* **WORK REQUIRED**:
Which of the lines in the data mention the string "computer"? List them all.

* **DATA**:
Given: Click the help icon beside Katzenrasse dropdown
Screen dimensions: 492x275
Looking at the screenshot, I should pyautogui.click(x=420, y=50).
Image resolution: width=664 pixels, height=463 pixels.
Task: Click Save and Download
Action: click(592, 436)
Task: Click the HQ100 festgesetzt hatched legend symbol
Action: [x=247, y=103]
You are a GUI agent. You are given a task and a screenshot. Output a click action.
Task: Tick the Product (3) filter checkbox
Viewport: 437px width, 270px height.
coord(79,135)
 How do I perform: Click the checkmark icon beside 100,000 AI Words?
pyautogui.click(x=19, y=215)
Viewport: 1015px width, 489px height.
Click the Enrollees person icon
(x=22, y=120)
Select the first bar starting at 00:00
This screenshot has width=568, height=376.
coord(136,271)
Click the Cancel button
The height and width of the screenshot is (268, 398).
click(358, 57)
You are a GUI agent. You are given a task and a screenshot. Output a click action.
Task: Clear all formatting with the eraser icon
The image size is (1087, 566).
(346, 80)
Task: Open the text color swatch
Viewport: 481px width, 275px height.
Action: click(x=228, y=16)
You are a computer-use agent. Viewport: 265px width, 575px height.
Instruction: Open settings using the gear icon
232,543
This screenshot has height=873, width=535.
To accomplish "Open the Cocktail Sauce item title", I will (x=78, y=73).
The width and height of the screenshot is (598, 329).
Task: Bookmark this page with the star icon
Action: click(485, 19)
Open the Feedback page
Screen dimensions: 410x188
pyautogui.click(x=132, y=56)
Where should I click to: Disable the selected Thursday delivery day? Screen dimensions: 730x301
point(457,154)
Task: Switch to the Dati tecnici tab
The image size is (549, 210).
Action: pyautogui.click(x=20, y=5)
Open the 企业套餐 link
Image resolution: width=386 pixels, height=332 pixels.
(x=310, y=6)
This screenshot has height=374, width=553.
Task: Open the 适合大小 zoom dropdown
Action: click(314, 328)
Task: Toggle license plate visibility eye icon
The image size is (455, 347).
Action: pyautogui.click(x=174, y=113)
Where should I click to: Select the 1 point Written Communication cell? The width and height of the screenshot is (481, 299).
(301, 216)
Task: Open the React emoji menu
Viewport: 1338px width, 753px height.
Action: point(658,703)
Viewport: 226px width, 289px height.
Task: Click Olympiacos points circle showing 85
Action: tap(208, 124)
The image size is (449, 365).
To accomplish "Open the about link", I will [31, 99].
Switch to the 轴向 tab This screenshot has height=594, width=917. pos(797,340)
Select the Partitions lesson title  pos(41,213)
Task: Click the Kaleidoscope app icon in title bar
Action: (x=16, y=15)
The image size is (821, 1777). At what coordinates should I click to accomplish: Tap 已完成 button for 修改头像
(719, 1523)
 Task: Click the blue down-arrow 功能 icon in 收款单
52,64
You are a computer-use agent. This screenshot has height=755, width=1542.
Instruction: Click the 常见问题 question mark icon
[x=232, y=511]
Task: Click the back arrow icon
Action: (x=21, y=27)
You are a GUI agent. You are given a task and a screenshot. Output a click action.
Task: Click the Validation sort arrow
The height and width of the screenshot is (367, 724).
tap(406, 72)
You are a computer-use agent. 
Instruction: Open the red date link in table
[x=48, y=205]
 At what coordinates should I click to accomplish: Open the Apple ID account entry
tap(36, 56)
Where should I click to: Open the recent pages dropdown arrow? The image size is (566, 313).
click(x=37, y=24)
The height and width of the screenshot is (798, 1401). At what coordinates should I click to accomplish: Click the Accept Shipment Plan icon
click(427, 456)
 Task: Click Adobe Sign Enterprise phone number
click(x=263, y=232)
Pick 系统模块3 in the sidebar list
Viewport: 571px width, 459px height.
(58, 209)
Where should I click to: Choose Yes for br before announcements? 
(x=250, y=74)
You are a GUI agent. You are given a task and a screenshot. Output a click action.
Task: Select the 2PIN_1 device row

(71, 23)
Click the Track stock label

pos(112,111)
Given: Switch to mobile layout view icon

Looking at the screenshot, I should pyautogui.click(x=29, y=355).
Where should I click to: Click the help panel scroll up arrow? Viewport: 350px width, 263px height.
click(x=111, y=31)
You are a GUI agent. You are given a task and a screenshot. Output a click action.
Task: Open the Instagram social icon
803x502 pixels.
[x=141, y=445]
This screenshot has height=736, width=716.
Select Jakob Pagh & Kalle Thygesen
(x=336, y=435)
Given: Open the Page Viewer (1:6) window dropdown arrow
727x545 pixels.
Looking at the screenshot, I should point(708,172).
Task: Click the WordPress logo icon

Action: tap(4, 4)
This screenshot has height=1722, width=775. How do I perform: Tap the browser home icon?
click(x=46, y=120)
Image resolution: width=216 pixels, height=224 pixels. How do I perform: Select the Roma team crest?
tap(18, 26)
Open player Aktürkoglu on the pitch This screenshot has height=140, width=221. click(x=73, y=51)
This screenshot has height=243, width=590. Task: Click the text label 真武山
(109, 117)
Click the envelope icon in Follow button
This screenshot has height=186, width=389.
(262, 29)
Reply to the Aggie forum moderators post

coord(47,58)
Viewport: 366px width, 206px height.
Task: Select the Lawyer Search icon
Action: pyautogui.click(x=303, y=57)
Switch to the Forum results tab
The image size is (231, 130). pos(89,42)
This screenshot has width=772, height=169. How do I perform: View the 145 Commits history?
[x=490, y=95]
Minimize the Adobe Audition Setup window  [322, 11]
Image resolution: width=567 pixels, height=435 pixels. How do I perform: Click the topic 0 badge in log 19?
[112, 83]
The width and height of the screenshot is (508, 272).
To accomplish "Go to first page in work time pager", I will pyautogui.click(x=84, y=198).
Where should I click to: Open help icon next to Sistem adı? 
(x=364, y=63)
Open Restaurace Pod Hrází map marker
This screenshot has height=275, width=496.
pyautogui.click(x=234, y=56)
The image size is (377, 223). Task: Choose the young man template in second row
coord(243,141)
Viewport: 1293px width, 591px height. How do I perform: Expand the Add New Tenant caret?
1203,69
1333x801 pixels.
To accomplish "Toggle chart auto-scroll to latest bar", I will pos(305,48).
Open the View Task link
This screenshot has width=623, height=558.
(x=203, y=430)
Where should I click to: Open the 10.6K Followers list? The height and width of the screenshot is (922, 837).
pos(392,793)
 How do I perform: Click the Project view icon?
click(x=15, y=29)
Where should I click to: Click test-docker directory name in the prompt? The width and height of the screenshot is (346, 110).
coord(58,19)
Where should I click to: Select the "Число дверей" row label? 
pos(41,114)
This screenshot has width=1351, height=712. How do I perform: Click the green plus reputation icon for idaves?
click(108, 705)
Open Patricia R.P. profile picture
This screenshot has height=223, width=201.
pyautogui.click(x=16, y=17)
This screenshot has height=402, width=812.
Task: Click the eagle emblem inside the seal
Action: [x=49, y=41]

* **EXERCISE OUTPUT**:
You are a computer-use agent. Viewport: 265px width, 575px height.
You are a computer-use agent. This screenshot has height=755, width=1542.
You are a computer-use agent. 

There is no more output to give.